Finding counterfeit coins

Question

Suppose I have $N$ rare coins, of which $M \le N$ are counterfeits. I am blind. I ask an oracle who charges me a penny to tell me in yes/no answers whether there is a counterfeit in any group I show her. Is there a strategy to identify all $M$ coins with minimal cost, preferably something better than $O(N)$?

This sounds like a variant of the counterfeit coin problem but I cannot find a good solution.

EDIT: In the case of $M=1$, one obvious solution is on order of $\log_2(N)$ where you number each coin in order, in base $2$. Then test each group by digits wherever the coin has a 1 in that digit. Then the counterfeit should be identified by the oracle readout per digit, in base $2$.

▶ _Short task 1_: Restate word for word the passage of the counterfeit coin post that begins at the words "Suppose I have" and stops after "digit, in base $2$.".
▶ _Short task 2_: For each statement about the counterfeit coin post, answer yes or no according to whether it agrees with the post, and quote the deciding words. (a) The oracle charges a penny to give yes/no answers. (b) The poster has found a good solution to the problem. (c) For a single counterfeit coin, the edit gives a solution on the order of log base 2 of N.

▶ _Given material_:
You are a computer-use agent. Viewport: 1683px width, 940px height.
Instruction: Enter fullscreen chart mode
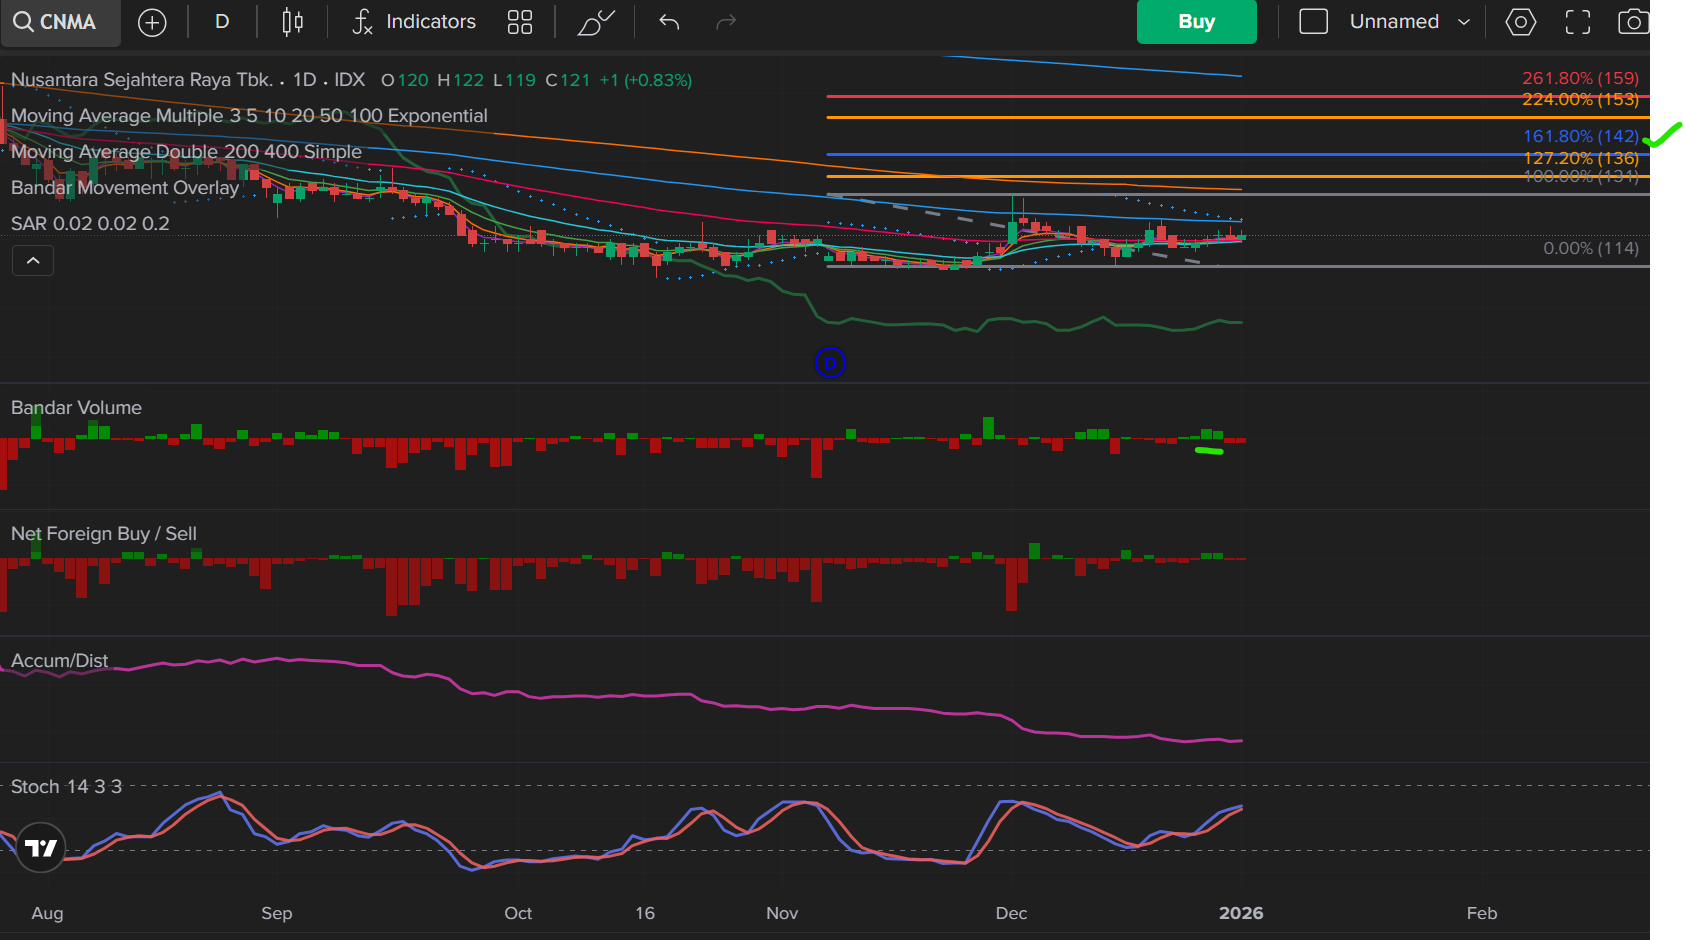[1578, 22]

▶ _Exercise solution 1_:
Suppose I have $N$ rare coins, of which $M \le N$ are counterfeits. I am blind. I ask an oracle who charges me a penny to tell me in yes/no answers whether there is a counterfeit in any group I show her. Is there a strategy to identify all $M$ coins with minimal cost, preferably something better than $O(N)$?

This sounds like a variant of the counterfeit coin problem but I cannot find a good solution.

EDIT: In the case of $M=1$, one obvious solution is on order of $\log_2(N)$ where you number each coin in order, in base $2$. Then test each group by digits wherever the coin has a 1 in that digit. Then the counterfeit should be identified by the oracle readout per digit, in base $2$.

▶ _Exercise solution 2_:
(a) Yes: "I ask an oracle who charges me a penny to tell me in yes/no answers whether there is a counterfeit in any group I show her."
(b) No: "I cannot find a good solution."
(c) Yes: "In the case of $M=1$, one obvious solution is on order of $\log_2(N)$"